Architecture or Setup

Since this is first time, I wanted to keep things simple enough so I don’t get caught in the midst of troubleshooting or debugging tools. For scheduling and executing the pipelines I decided to go with Airflow. It seems to remain as the industry standard for many and has enough support and documentation online. I am running the standalone version of it on my local machine but I am using AWS for storage and eventually hosting the UI.

For dumping raw data and creating a staging layer I am using AWS S3. Again, no particular reason other than familiarity and the fact that I have done other projects on GCP Cloud Storage.

ETL or Pipeline

  1. Data Source: There are many useful and rich APIs for financial data. Mostly focus on stock price and those higher frequency data and we’re interested in Financials or Fundamentals of a company. As you ay imagine there are a lot of paid APIs with super rich data, and those that are free impose rate limits. The winner for me isAlpha Vantage. The free tier does give me historical data but I am limited to 25 call per day; more on that later. As a starting point, I will only collect data for companies in the SP500. To vuild the dashboard I need to get Income Statement, Balance Sheet, Cash Flow and Earnings reports, four endpoints.

  2. Given the limit on calls to the API, I took this not as a problem but an opportunity to work my way through a problem that may appear in the real world of Data Engineering. So in order to fill my “data warehouse” with financial statements from 500 companies the pipeline would have to respect and keep track of how many calls it has done per day. Since I need to hit four endpoints per company, I can only process six companies per day, therefore my pipeline will complete (if nothing breaks and I don’t spend all that time troubleshooting) in approximately 80 days, just in time for holidays.

  3. For each company I dump each of the four raw JSONs into S3. I then load these and combined them into a single table (one per endpoint) and store this as a Parquet file in the Staging layer. Finally, and this is where I am right now, I compute the metrics of interest to present in the dashboard. This step requires a bit more time, as I know almost nothing about Value Investing, other than understanding a few key terms here and there. For data frames in Python I am using Polars. I am not as proficient as in Pandas but hey, this is a learning project and cleaning a table with another library/package only adds value to my journey.

  4. Once I have the metrics, I will use DuckDB as a portable data warehouse with a clean table ready to use for visualization (TBD). I am planning on using Streamlit for the UI and putting it on AWS for sharing.

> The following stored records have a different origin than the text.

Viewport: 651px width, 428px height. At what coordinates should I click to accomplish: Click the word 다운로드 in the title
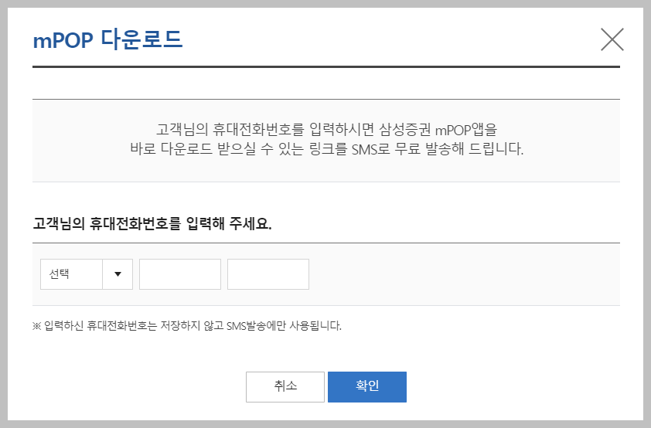click(142, 39)
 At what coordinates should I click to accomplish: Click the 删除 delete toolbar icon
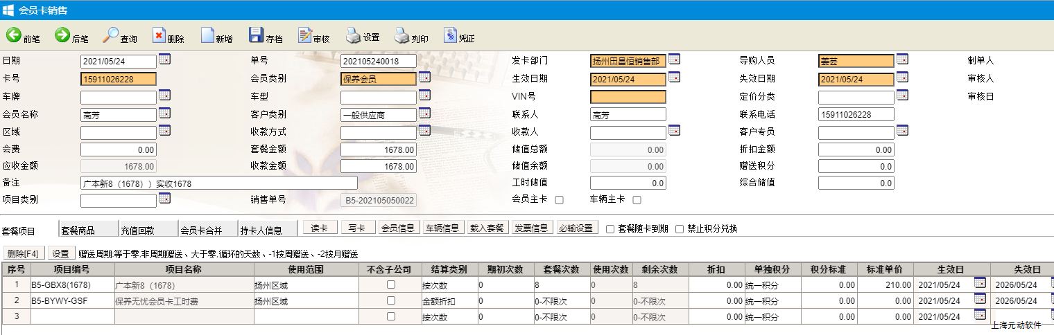pos(159,36)
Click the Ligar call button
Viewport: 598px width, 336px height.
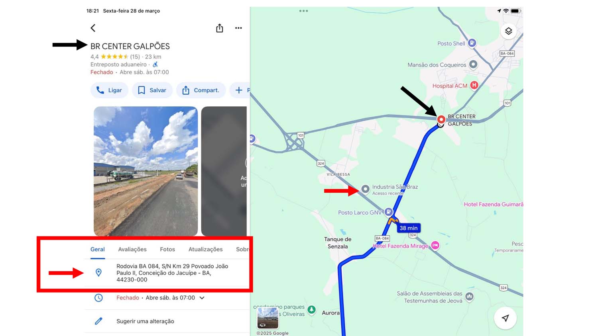click(109, 90)
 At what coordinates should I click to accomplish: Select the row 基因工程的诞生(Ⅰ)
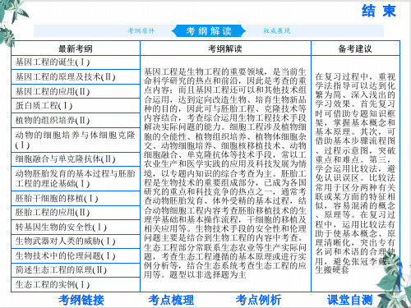[76, 62]
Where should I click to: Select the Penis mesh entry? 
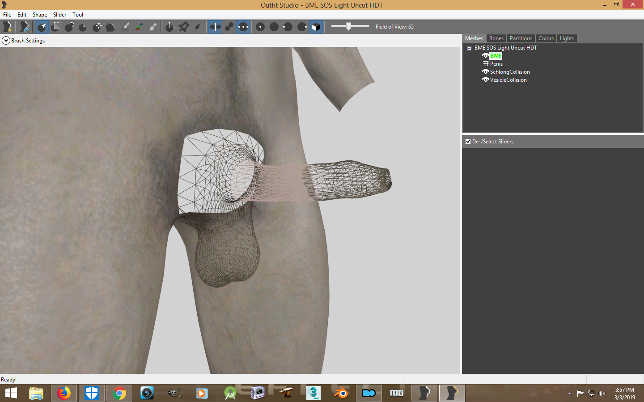[x=496, y=64]
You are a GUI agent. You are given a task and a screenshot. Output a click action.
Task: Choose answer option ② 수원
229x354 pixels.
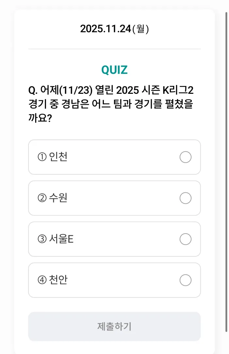click(114, 198)
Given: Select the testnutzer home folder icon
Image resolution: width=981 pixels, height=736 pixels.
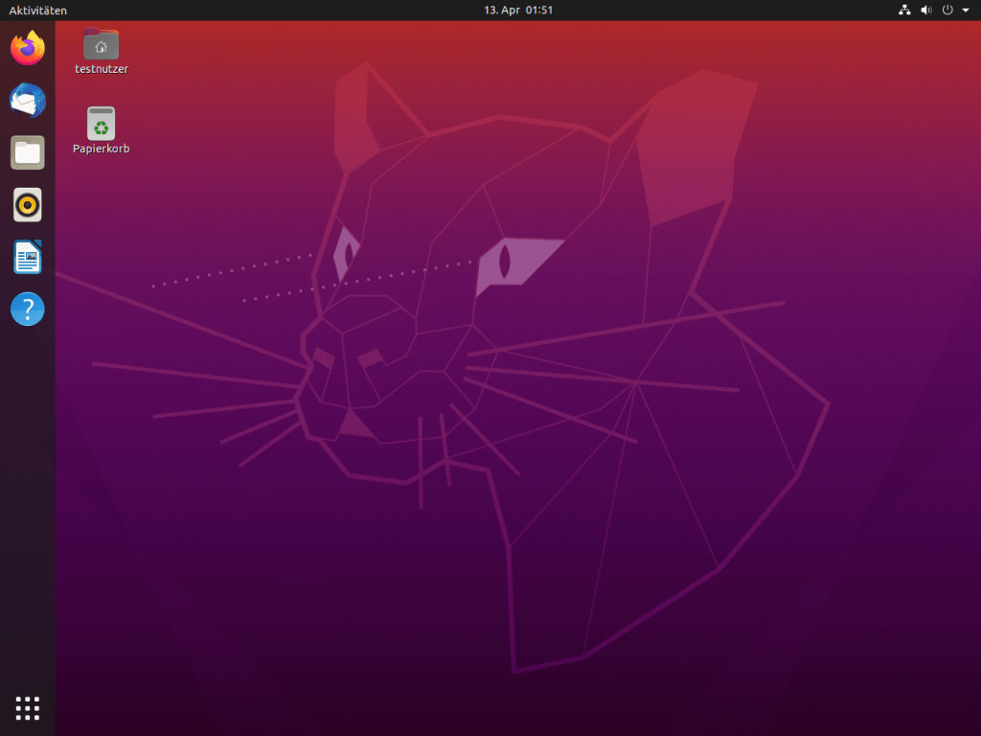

There are not particular reasons as to why I chose some of the technologies in my pipeline, I just spend a lot of time reading about what other Data Engineers do and what are common denominators for simple batch processes.

Challenges

  • The constraint for API call limits pointed me to look at XCom variables in Airflow, something I never heard of before or don’t rememebr from my Udacity days. Trying to make these work has taken a lot of time and troubleshooting
  • Setting up Airflow locally. I played around with different approaches and always aim to go the Docker route. However, I wanted to get the ball rolling quick due to my impatience to get my hands dirty and trying things out. Astronomer looked nice, but didn’t work for me (my fault most likely).
  • The workflow of updating the script, parsing it again in Airflow, clearing tasks and running again is a bit cumbersome. I would love to hear what more advanced people do to tackle this, or what workflows are recommended to avoid this.
  • Data Modeling. This one is the biggest stone in my shoe. I find data modeling one of the most interesting parts of this and learning about it hasn’t been a walk in the park. I have not read Kimball or Inmon, but I know the basic concepts from my previous bootcamp/nanodegree. For some reason though, thinking about it in practice always feels complicated. Will keep on practicing to get better.
  • Cloud Computing. My experience has mostly been focused on internal servers so understanding what services will I need to deploy will be an interesting endeavor, considering that I will need to keep costs as low as possible.